Sordoni crews were in the middle constructing the $40 million Henry Science Center at Misericordia University in Dallas Twp. The project was shut down in mid-March and crews returned May 1 after Wolf relaxed restrictions. Workers returned operating under state-imposed safety protocols.
Davis said the pent-up demand for work is very industry specific.
“With so much uncertainty in the future, I think projects that are not urgent are going to be put off,” she said. “I think things like e-commerce will see an uptick. We may not see a full recovery for at least one year and we also don’t know if this is going to be a series of spikes or series of waves. All indications at this point is that it will be a series of waves.”
Ken Powell, owner of Powell Developments in Archbald, said he is also running into problems with materials.
“The supplies of pressure treated lumber are very slim,” Powell said. “And the prices are going up. Why? I have no idea, but I think a lot of it hinges from everyone being home and doing home projects. When you take The Home Depot and Lowe’s into account, they are having record-breaking sales because of the amount of home projects.
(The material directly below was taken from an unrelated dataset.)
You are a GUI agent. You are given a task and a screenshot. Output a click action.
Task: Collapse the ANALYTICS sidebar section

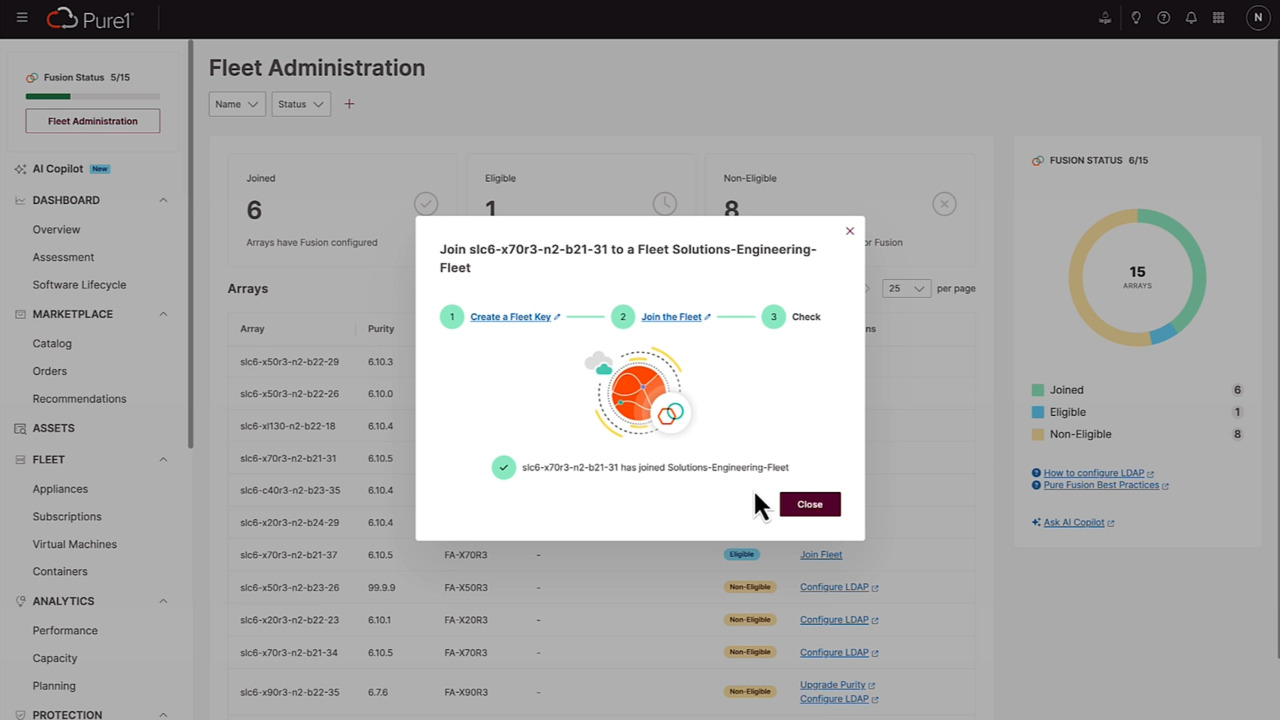tap(163, 600)
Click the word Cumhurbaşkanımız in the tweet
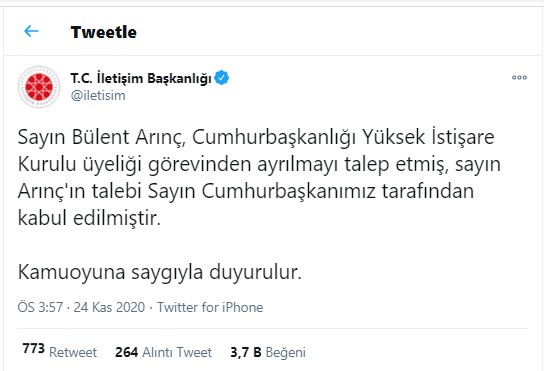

That’s likely it.”
Powell said things are far from normal. In past years, he’s built between 30-50 units per year.
“That’s not going to happen this year,” he said. “I think things are going to pick up soon and that’s only because home interest rates are so low right now. That will tell the story because there are a lot of people who have not been affected by this. They likely have more money because they haven’t been going out and spending money.”
Halbing said the struggle now is the ripple effect.
“Unemployment will soon become lower and people will get back work,” he said. “For every day or two days people or not work, I feel that will add months to our recovery.”
Halbing cited a roughly $300,000 project that was about to start before the shutdown.
“That customer called and said, ‘Woah, woah woah, I’ve got to shut my office down and I have to meet payroll at $50,000 and I have to put that job on hold,’” he said. The job is now back, but at a reduced cost. “A lot of us are going to see more of that kind of thing happening as people in the coming months ascertain how much of a financial hit they took.”